Entrées de données:
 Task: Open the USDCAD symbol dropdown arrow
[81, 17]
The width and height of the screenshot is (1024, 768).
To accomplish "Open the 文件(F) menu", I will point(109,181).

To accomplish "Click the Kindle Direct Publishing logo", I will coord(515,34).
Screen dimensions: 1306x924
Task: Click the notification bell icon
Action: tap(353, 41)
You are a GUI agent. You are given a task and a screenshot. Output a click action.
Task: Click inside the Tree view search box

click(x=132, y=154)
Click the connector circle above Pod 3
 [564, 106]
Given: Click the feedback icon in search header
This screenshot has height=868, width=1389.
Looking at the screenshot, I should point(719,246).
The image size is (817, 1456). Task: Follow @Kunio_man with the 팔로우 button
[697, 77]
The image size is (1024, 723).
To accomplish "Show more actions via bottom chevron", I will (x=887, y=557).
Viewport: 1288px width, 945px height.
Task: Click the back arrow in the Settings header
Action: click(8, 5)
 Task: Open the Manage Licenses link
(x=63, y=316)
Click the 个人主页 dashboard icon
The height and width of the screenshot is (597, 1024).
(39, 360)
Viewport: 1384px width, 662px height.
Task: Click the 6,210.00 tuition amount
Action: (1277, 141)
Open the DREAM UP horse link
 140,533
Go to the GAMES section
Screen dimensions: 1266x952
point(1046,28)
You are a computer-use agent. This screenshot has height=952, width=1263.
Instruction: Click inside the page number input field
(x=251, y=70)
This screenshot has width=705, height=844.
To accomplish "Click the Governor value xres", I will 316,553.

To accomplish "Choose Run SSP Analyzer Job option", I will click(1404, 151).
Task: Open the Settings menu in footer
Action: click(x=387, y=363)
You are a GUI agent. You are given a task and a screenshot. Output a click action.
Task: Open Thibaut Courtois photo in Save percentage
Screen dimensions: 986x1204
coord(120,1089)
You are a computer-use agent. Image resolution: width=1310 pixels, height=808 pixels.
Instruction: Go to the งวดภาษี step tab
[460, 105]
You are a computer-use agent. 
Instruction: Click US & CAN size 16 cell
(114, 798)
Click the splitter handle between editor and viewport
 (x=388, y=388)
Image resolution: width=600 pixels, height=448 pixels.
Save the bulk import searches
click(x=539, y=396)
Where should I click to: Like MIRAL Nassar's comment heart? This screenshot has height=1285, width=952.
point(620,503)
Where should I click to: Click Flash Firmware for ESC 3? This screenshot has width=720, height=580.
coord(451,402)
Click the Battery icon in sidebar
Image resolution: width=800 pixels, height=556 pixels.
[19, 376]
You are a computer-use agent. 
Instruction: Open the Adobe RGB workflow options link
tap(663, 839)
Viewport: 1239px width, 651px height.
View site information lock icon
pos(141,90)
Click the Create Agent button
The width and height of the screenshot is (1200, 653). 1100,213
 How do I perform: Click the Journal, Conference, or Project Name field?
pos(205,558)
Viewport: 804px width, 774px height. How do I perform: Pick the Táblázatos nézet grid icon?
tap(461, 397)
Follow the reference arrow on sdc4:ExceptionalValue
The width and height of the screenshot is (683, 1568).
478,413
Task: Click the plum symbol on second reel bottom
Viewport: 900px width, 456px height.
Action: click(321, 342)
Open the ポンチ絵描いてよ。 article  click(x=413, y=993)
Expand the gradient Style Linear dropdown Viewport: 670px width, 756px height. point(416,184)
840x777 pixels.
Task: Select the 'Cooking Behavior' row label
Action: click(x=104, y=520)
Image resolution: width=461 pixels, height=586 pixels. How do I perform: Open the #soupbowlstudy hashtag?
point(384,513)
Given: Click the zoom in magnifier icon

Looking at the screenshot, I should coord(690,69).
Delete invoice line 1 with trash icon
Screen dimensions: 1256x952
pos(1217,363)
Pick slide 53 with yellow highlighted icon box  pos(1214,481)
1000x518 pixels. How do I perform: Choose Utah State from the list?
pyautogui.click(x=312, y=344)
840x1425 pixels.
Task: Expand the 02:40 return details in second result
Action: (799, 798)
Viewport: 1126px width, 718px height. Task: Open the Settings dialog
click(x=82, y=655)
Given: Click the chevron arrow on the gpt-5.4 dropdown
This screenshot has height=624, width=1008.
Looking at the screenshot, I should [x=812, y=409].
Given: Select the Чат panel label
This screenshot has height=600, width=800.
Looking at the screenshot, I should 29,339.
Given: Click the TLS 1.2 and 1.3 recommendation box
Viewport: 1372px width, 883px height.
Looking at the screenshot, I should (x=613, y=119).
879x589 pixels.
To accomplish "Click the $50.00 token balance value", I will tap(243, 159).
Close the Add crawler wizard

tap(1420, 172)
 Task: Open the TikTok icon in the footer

## Énoncé de la tâche
Recopiez à l'identique, s'il vous plaît, toutes les lignes des données ci-dessus.

## Réponse attendue
 Task: Open the USDCAD symbol dropdown arrow
[81, 17]
The width and height of the screenshot is (1024, 768).
To accomplish "Open the 文件(F) menu", I will point(109,181).

To accomplish "Click the Kindle Direct Publishing logo", I will coord(515,34).
Screen dimensions: 1306x924
Task: Click the notification bell icon
Action: tap(353, 41)
You are a GUI agent. You are given a task and a screenshot. Output a click action.
Task: Click inside the Tree view search box

click(x=132, y=154)
Click the connector circle above Pod 3
 [564, 106]
Given: Click the feedback icon in search header
This screenshot has height=868, width=1389.
Looking at the screenshot, I should point(719,246).
The image size is (817, 1456). Task: Follow @Kunio_man with the 팔로우 button
[697, 77]
The image size is (1024, 723).
To accomplish "Show more actions via bottom chevron", I will (x=887, y=557).
Viewport: 1288px width, 945px height.
Task: Click the back arrow in the Settings header
Action: click(8, 5)
 Task: Open the Manage Licenses link
(x=63, y=316)
Click the 个人主页 dashboard icon
The height and width of the screenshot is (597, 1024).
(39, 360)
Viewport: 1384px width, 662px height.
Task: Click the 6,210.00 tuition amount
Action: (1277, 141)
Open the DREAM UP horse link
 140,533
Go to the GAMES section
Screen dimensions: 1266x952
point(1046,28)
You are a computer-use agent. This screenshot has height=952, width=1263.
Instruction: Click inside the page number input field
(x=251, y=70)
This screenshot has width=705, height=844.
To accomplish "Click the Governor value xres", I will 316,553.

To accomplish "Choose Run SSP Analyzer Job option", I will click(1404, 151).
Task: Open the Settings menu in footer
Action: click(x=387, y=363)
You are a GUI agent. You are given a task and a screenshot. Output a click action.
Task: Open Thibaut Courtois photo in Save percentage
Screen dimensions: 986x1204
coord(120,1089)
You are a computer-use agent. Image resolution: width=1310 pixels, height=808 pixels.
Instruction: Go to the งวดภาษี step tab
[460, 105]
You are a computer-use agent. 
Instruction: Click US & CAN size 16 cell
(114, 798)
Click the splitter handle between editor and viewport
 (x=388, y=388)
Image resolution: width=600 pixels, height=448 pixels.
Save the bulk import searches
click(x=539, y=396)
Where should I click to: Like MIRAL Nassar's comment heart? This screenshot has height=1285, width=952.
point(620,503)
Where should I click to: Click Flash Firmware for ESC 3? This screenshot has width=720, height=580.
coord(451,402)
Click the Battery icon in sidebar
Image resolution: width=800 pixels, height=556 pixels.
[19, 376]
You are a computer-use agent. 
Instruction: Open the Adobe RGB workflow options link
tap(663, 839)
Viewport: 1239px width, 651px height.
View site information lock icon
pos(141,90)
Click the Create Agent button
The width and height of the screenshot is (1200, 653). 1100,213
 How do I perform: Click the Journal, Conference, or Project Name field?
pos(205,558)
Viewport: 804px width, 774px height. How do I perform: Pick the Táblázatos nézet grid icon?
tap(461, 397)
Follow the reference arrow on sdc4:ExceptionalValue
The width and height of the screenshot is (683, 1568).
478,413
Task: Click the plum symbol on second reel bottom
Viewport: 900px width, 456px height.
Action: click(321, 342)
Open the ポンチ絵描いてよ。 article  click(x=413, y=993)
Expand the gradient Style Linear dropdown Viewport: 670px width, 756px height. point(416,184)
840x777 pixels.
Task: Select the 'Cooking Behavior' row label
Action: click(x=104, y=520)
Image resolution: width=461 pixels, height=586 pixels. How do I perform: Open the #soupbowlstudy hashtag?
point(384,513)
Given: Click the zoom in magnifier icon

Looking at the screenshot, I should coord(690,69).
Delete invoice line 1 with trash icon
Screen dimensions: 1256x952
pos(1217,363)
Pick slide 53 with yellow highlighted icon box  pos(1214,481)
1000x518 pixels. How do I perform: Choose Utah State from the list?
pyautogui.click(x=312, y=344)
840x1425 pixels.
Task: Expand the 02:40 return details in second result
Action: (799, 798)
Viewport: 1126px width, 718px height. Task: Open the Settings dialog
click(x=82, y=655)
Given: Click the chevron arrow on the gpt-5.4 dropdown
This screenshot has height=624, width=1008.
Looking at the screenshot, I should [x=812, y=409].
Given: Select the Чат panel label
This screenshot has height=600, width=800.
Looking at the screenshot, I should 29,339.
Given: Click the TLS 1.2 and 1.3 recommendation box
Viewport: 1372px width, 883px height.
Looking at the screenshot, I should (x=613, y=119).
879x589 pixels.
To accomplish "Click the $50.00 token balance value", I will tap(243, 159).
Close the Add crawler wizard

tap(1420, 172)
 Task: Open the TikTok icon in the footer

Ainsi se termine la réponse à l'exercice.